For a moment, I’m speechless. Choose the horses? It’s like every dream I’ve ever had is suddenly within reach. “I… yes. Absolutely. I’d be honored. Just let me know the budget.” Budget, goodness knows I hate that word; it rules my world.
“TheFortunawasn’t just carrying human cargo, Diana. It had two large chests of gold. We’re not strapped for cash.”
For a moment, my mind spins with pictures of expensive horseflesh, but I immediately come back to Earth. “We don’t need costly horses. In fact, just the opposite will be better. A little older, a little calmer, a little slower—that’s what we need for therapy horses.”
Laura smiles. “See? I knew you’d fit right in. Substance is always more important than looks, right?”
Is she referring to my nose? My lips? It takes all my self-control not to touch my mouth to hide the scar that slashes from abovemy top lip through the bottom one. One look at her, though, with her compassionate brown eyes, reassures me there was no hidden meaning in her statement.
She stands and extends her hand. “Welcome aboard, Diana. I think you’re going to fit in just fine here.”
As I shake her hand, a wave of emotion washes over me. This is it. A new beginning. Not just a job, but a chance to make a difference, to be part of something bigger than myself.
Walking out of the farmhouse, I take a deep breath of the clean Missouri air. The empty corral no longer looks lonely—instead, it’s full of possibility. I can almost see the horses grazing and hear the sound of hooves stomping on soft earth.
This is my chance to make a difference. And I’m going to give it everything I’ve got.
Chapter Three
Cassius
The harsh lights buzz overhead as I sit in the waiting room of the local clinic. I no longer mention how odd it is to have light without fire. Nor do I remark on how unusual it is to have music at the press of a button or to drive so fast in a horseless vehicle that my stomach flips. I keep my wonder—and terror—to myself.
It’s been weeks since we left the hospital in Switzerland to arrive in this place called Missouri, yet I still find myself marveling at the strangeness of it all. They say we’re not slaves, that I can leave. Where would I go? I’m alone in this world.
Even the other gladiators keep their distance. I’m told almost all of them were from the sameludusback in Rome and they didn’t meet me until I arrived at the docks in Ostia. Varro told me that before boarding, I was struck on the head and knockedsenseless. When I awoke on the ship, I had no memory of anything.
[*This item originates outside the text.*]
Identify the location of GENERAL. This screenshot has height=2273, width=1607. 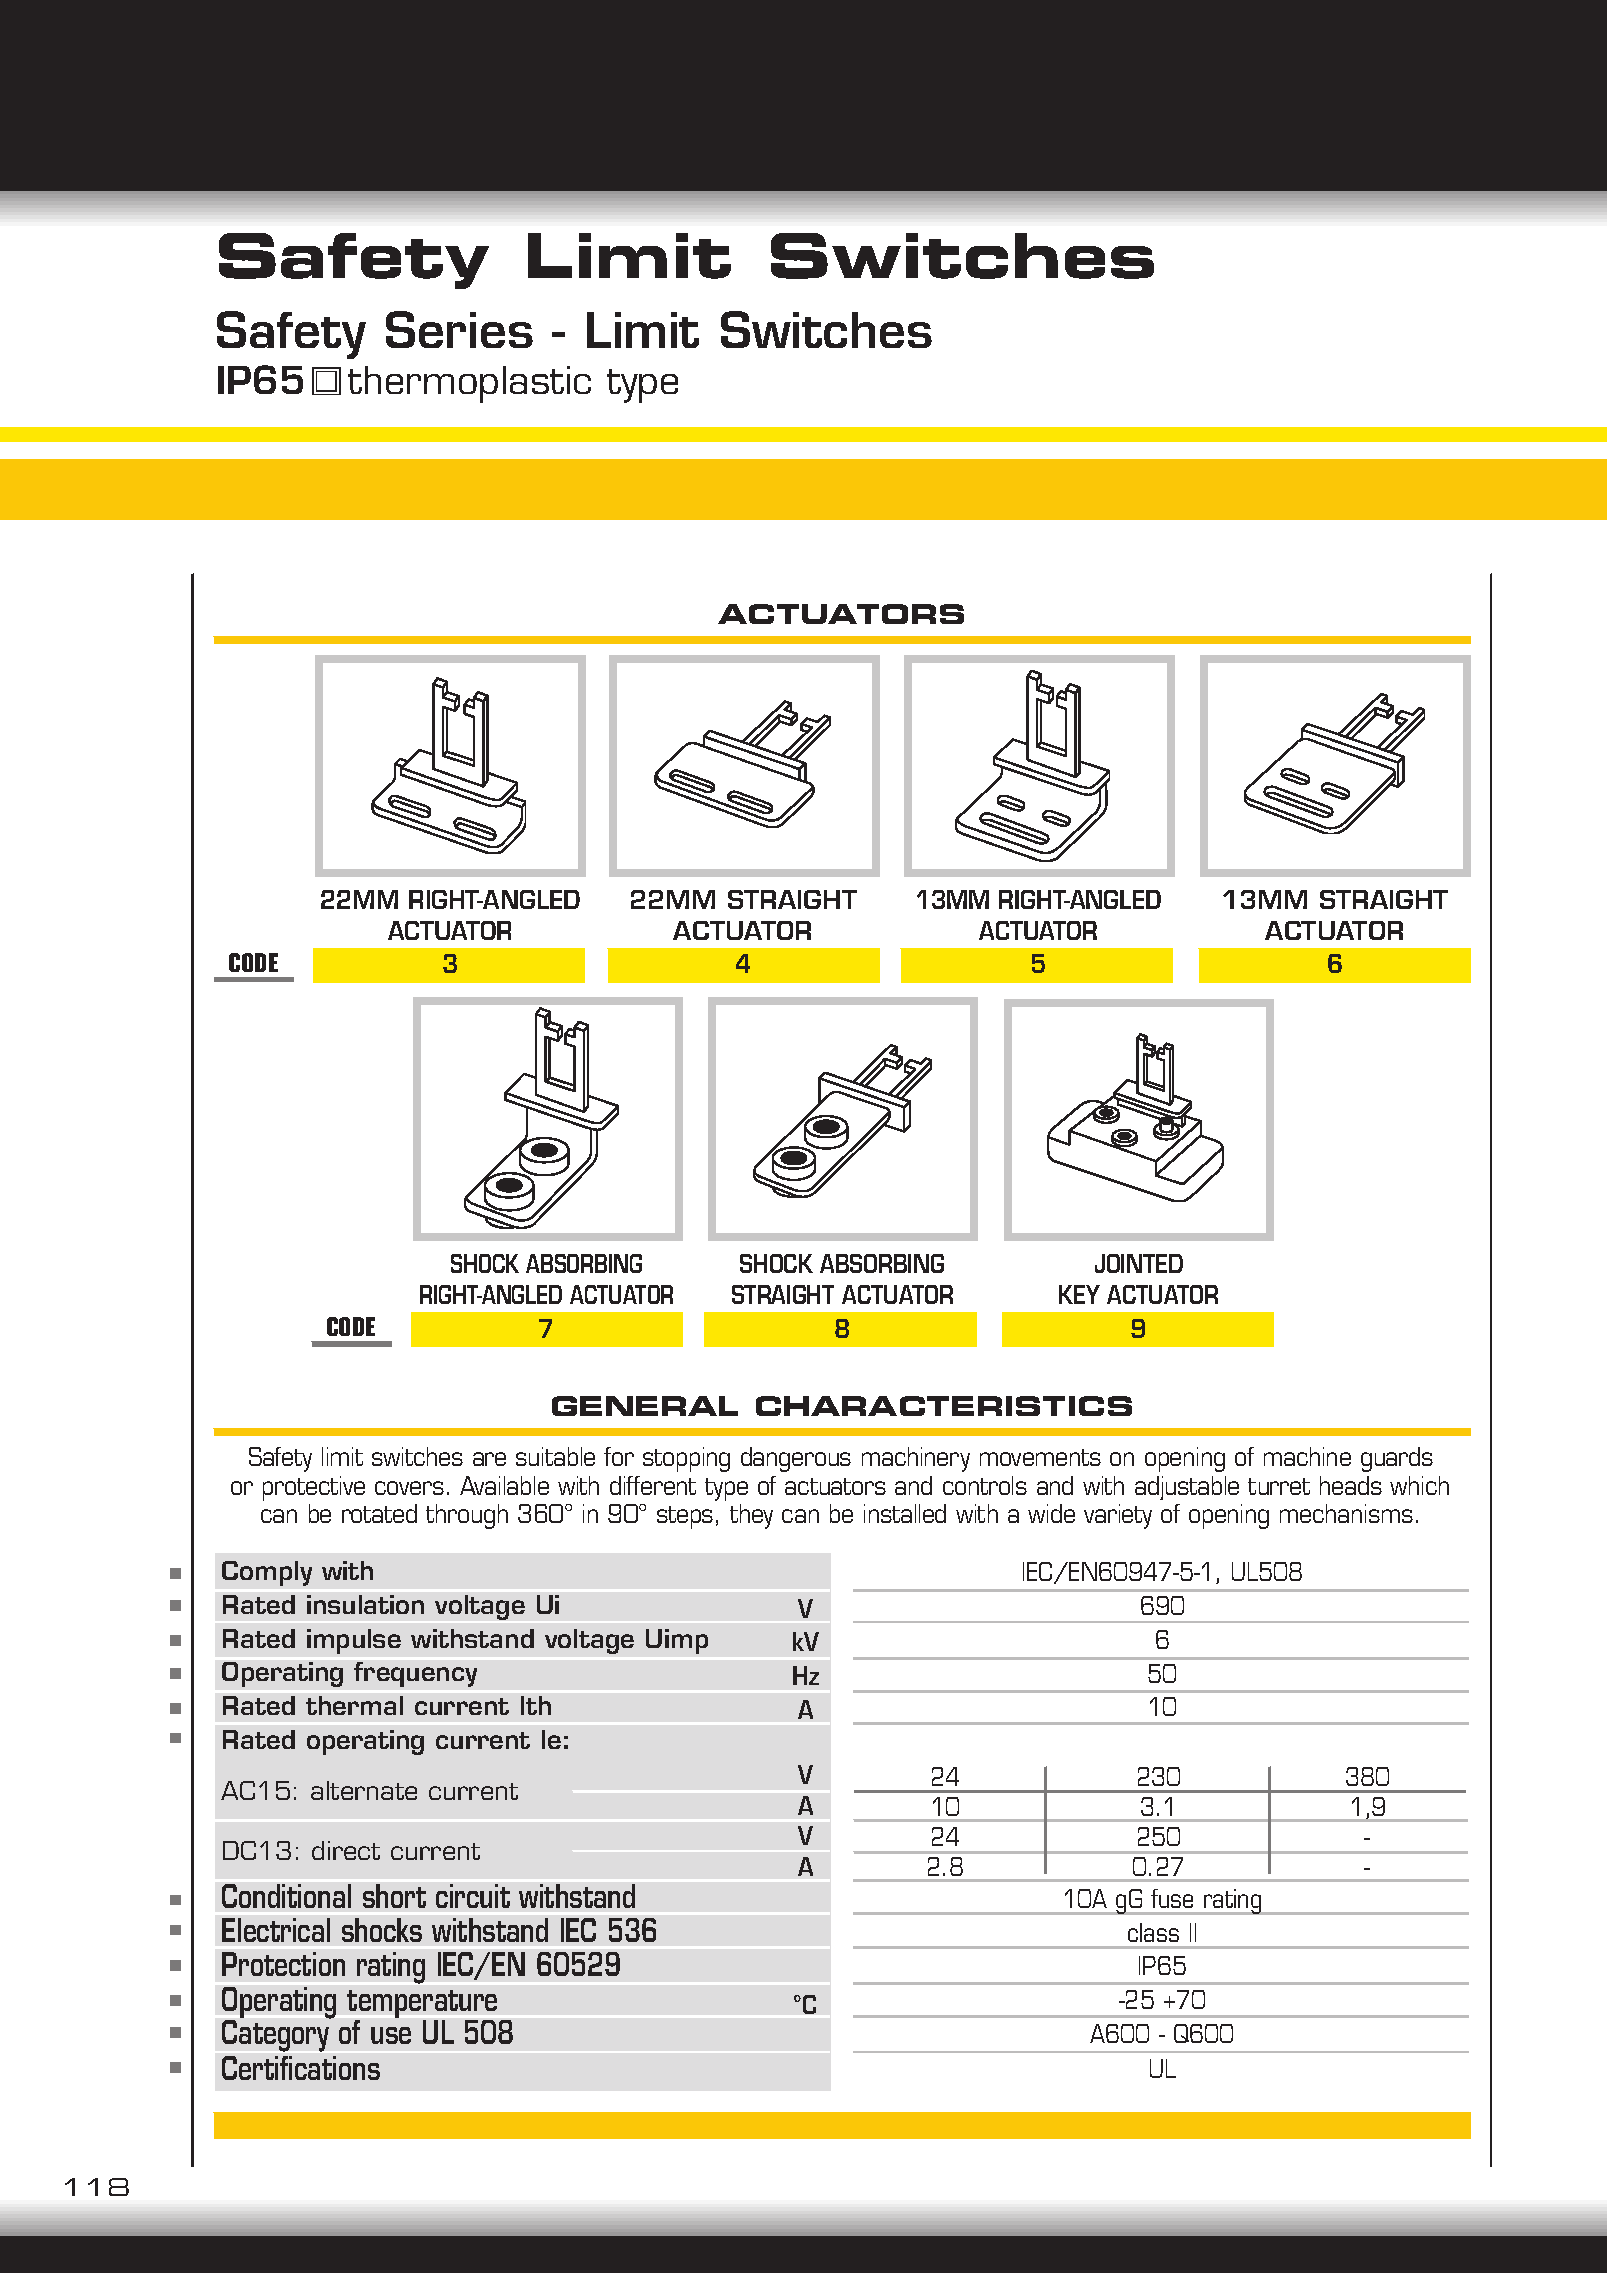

They are all friends with each other, having bonded under the hot sun as they trained together before we met. I feel totally alone, without any memories to comfort me other than the hellish boat trip and then drowning in freezing water, which my mind replays over and over when left to myself with nothing to do.
My thoughts drift back to those first confusing days in a country they call Switzerland, where I awoke to a world I couldn’t comprehend.
Varro told me that fourteen of us were discovered entombed in ice deep in the sea. Laura was looking for theFortunabecause of the gold it had been carrying in our time of 835Ab Urbe Condita, which they tell me is two thousand years ago.
He was completely frozen when she found and revived him. They were shipwrecked on a deserted island. Six months later, they recovered and resurrected the rest of us.
How did we survive, in ice, for two thousand years? None of the doctors and scientists have more than a clue, although most of the men believe that the Goddess Fortuna watched over us in the depths of the sea for all those years.
“Cassius?” A nurse calls my name, pulling me from my thoughts. “Dr. Reeves will see you now.”
My neurologist greets me with a smile as I enter her office. “How are you feeling today?”
“As well as can be expected,” I reply, glad she has a translator and can understand me.
She puts me through another round of examinations. Stand on one foot. Walk in a straight line. Follow the light with your eyes. Each task is a reminder of how much I’ve lost, how far I have to go. Yet, as frustrating as these tests are, I can’t deny the small spark of hope that ignites with each small gain I make.
“Your balance is improving,” Dr. Reeves notes, making a mark on what I know now is a device called a computer. “How are the headaches?”
I wince, as if her words summoned the dull throbbing at my temples. “Still at least one a day. Less frequent, perhaps, but—”
“But still disabling when they hit?”
I nod.
“We’ll adjust your medication. See if that helps. Now, let’s take a look at your latest scans.”
As she pulls up the images on her computer screen, I find my thoughts wandering. Back at the sanctuary, the others are probably going about their daily routines. Varro, the lucky bastard, lives in the farmhouse with Laura. That woman looks at him as though he were Jupiter himself.
Thrax lives in a small house built shortly after the property was purchased. The rest of us make do in the barracks, trying to create some semblance of normalcy in a world that feels anything but normal.